## Begin Exercise materials

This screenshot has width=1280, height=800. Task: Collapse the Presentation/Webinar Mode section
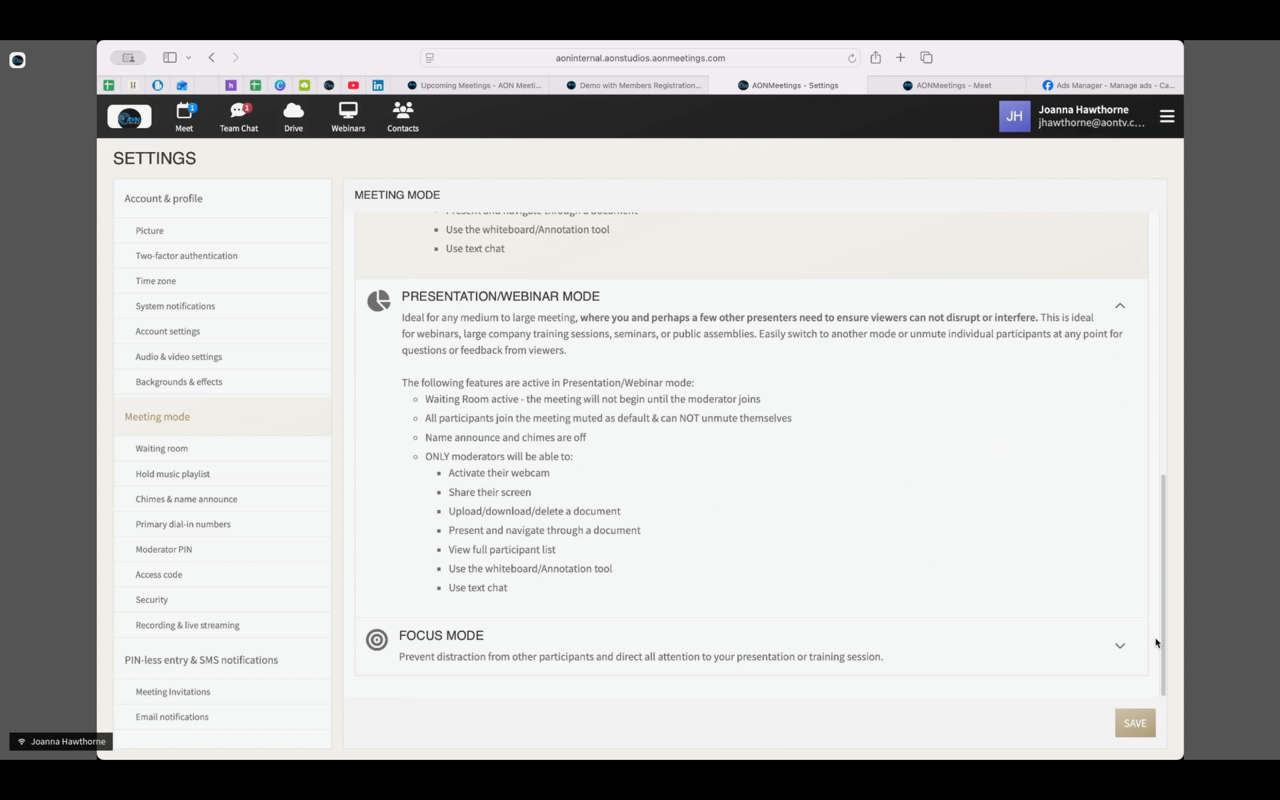[1120, 305]
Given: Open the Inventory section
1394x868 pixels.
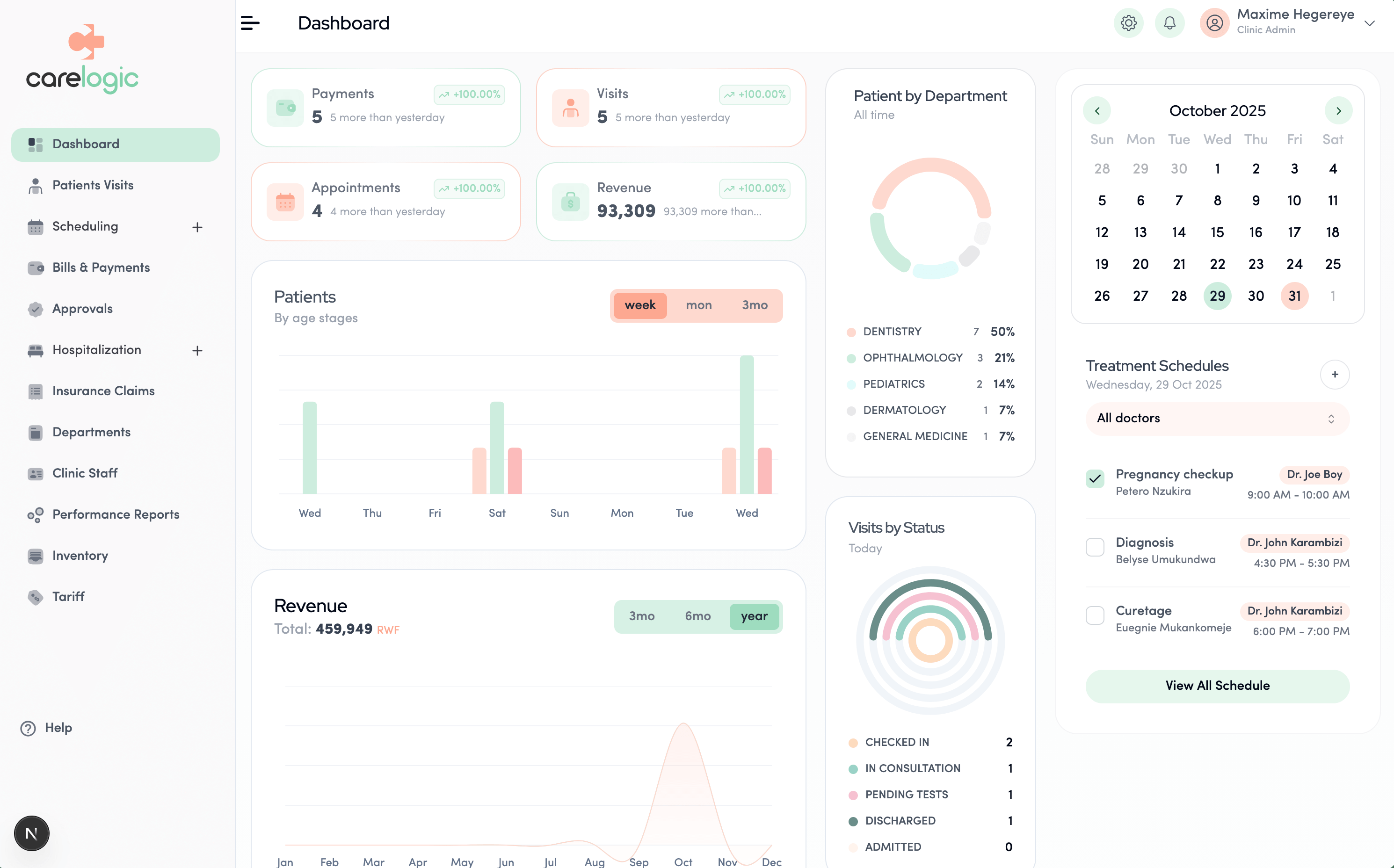Looking at the screenshot, I should [80, 556].
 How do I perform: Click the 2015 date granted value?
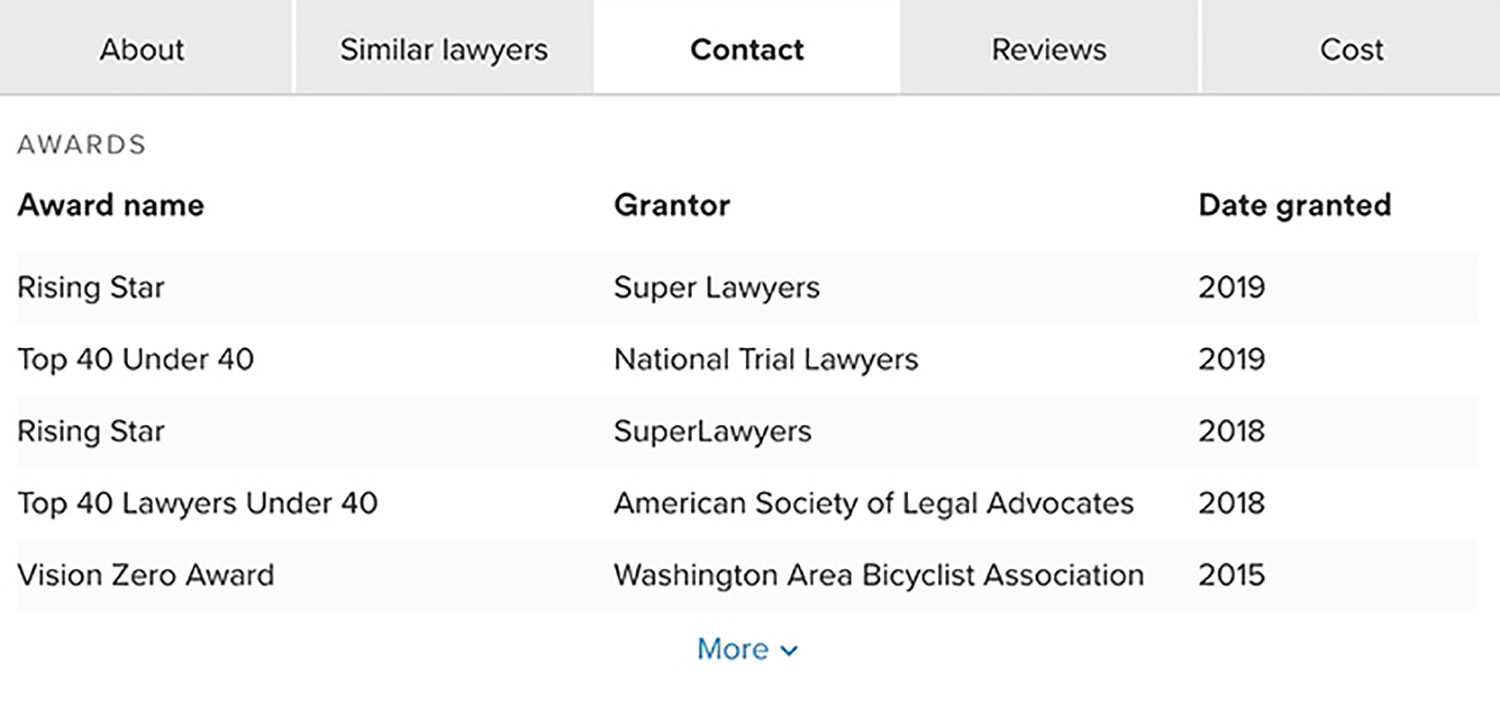tap(1231, 575)
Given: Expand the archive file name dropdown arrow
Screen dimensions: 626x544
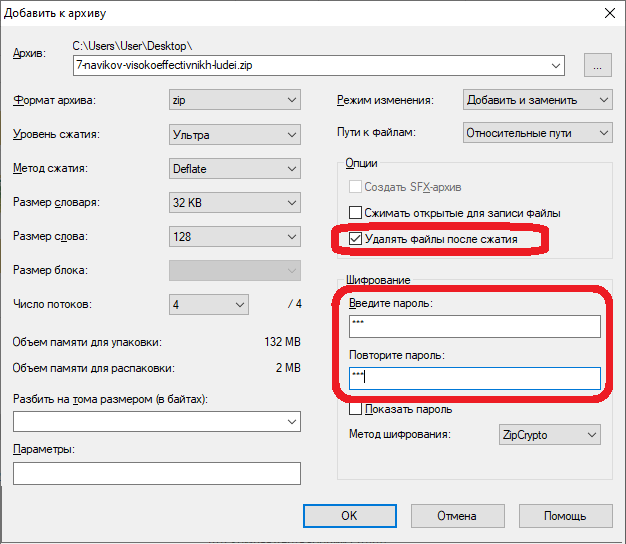Looking at the screenshot, I should 556,66.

## End Exercise materials

**Request**:
Retype every one of the records above verbatim, omitting the pictures.

**Result for this task**:
This screenshot has width=1280, height=800. Task: Collapse the Presentation/Webinar Mode section
[1120, 305]
Given: Open the Inventory section
1394x868 pixels.
Looking at the screenshot, I should [80, 556].
 How do I perform: Click the 2015 date granted value?
tap(1231, 575)
Given: Expand the archive file name dropdown arrow
Screen dimensions: 626x544
Looking at the screenshot, I should 556,66.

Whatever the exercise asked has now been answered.